J’ajoute que le domaine avait pris le nom de Ginestière à cause de la végétation naturelle de la propriété qui était couverte de genêts. Que sont devenues les deux sœurs ? Nous n’en savons rien, peut-être le couvent ? Mais on avait installé à la maison Valeton, derrière la porte du même nom, une association féminine d’un genre particulier ; après la mort de leurs parents, des demoiselles de bonne famille, refusaient de vivre dans la maison de leur frère aîné dont la femme, trop souvent, les considérait comme de vulgaires servantes ; elles ne voulaient pas non plus rentrer au couvent estimant qu’elles n’avaient pas du tout une vocation religieuse. Alors elles avaient créé une maison commune où elles mettaient ensemble tous leurs biens, elles testaient les unes en faveur des autres, et menaient ainsi une vie communautaire sans règlement autre que la volonté ou la nécessité de vivre ensemble. Cette fondation fut aidée par Marie de Modène d’Ornano.
Après le départ des Colombiers en 1730, sous Louis XV, les seigneurs de St Didier seront les Valetons, alliés au seigneur d’Aubenas, les Montlaur. Il s’agissait d’une vieille famille de notaires et d’historiens. Ils nous sont laissé des relations remarquables sur les guerres du XVIIème siècle. Ils nous ont donné de nombreux capitaines dont un qui commandait la tour de Ville avec ses 85 soldats. Un des premiers curés de St Didier est un François de Valleton nommé en 1563 en remplacement d’un de Gaude décédé. Et en 1626, c’est encore un Valeton prêtre avec un Gaude, ancien curé, qui grimpera le Pas du Renard au Rocher de Jastres, avec ses enfants de chœur. Ils vont recevoir la dépouille mortelle du maréchal d’Ornano, mort dans les prisons du roi et de Richelieu à Vincennes. Ils l’attendront en haut de la côte de l’Echelette en récitant et en chantant les prières des morts.
Ils habitaient depuis 1606 à Aubenas derrière la porte Valeton une maison dont la façade, la cage d’escalier et la porte sont parfaitement conservées. La grande ferme de St Didier leur appartenait lors de la révolte du Roure en 1670 puisqu’une demoiselle de Valeton est marraine d’un Vidal, sans doute son fermier, et en 1709, un Jean Barrac, rentier de Monsieur Valeton décède (registres paroissiaux de St Didier). Il est donc raisonnable de penser que ce terroir a donné son nom à la famille qui le possédait depuis longtemps. Au début, ce domaine s’appelait domaine de Bouïsset, devenu par la suite domaine de Boisset, transformation précieuse d’une appellation locale. Les Valetons ont pesé sur les affaires de la commune jusqu’à leur départ en 1833.

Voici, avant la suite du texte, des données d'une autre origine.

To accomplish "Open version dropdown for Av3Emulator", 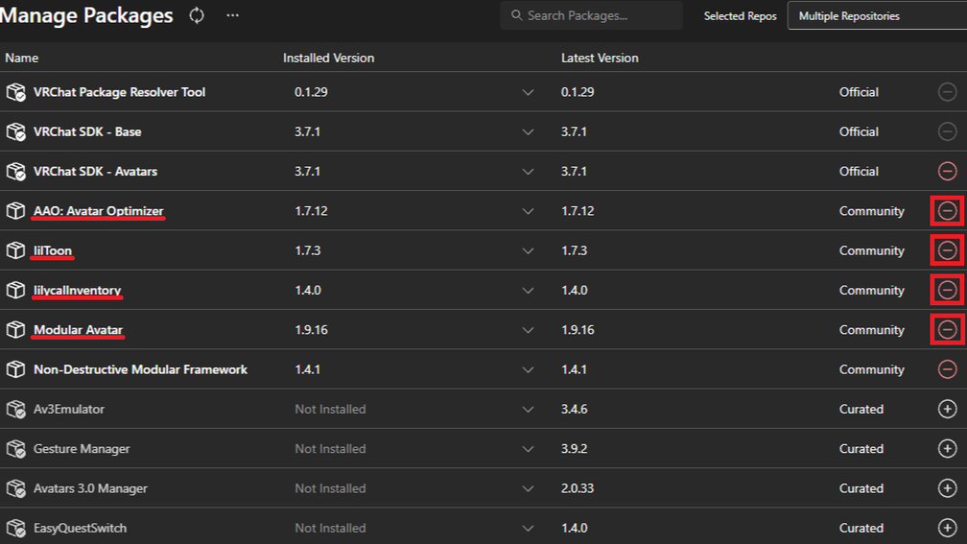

Pendant la Révolution, les Valetons sont venus habiter leur maison de campagne à St Didier où ils se font oublier. Le grand-père mourra en 1812. Il sera inhumé à Aubenas, peut-être dans l’église à droite de la tombe des Montlaur, devant l’autel, bien que le cimetière de Bourgneuf existe depuis 1793. C’est dans cette maison de campagne que son fils Hyppolite Fleury François réunissait en grand secret, les autorités religieuses, Monseigneur d’Avain, évêque de Vienne, et M. Vernet, futur évêque de Viviers, pour réorganiser le diocèse que la Révolution avait complètement déstructuré. Malgré une surveillance intense du Préfet de Napoléon, Charles Antoine Caffarelli, ils ne furent jamais pris.
Mais la Révolution, en vendant les biens des de Vogüe, leur avait enlevé toutes leurs occupations qui étaient la gérance de ces biens considérables. Ils en tireront les conséquences en vendant en 1833 tout ce qu’ils possédaient dans la région.
Nous notons en 1819 le mariage de Françoise Clotilde de Valeton. Ce fut certainement le plus grand mariage jamais célébré dans l’église du village, aujourd’hui cave de la maison d’Huguette Faure. Les plus grands de France y ont participé avec les plus beaux carrosses et les plus belles toilettes jamais vus dans notre commune.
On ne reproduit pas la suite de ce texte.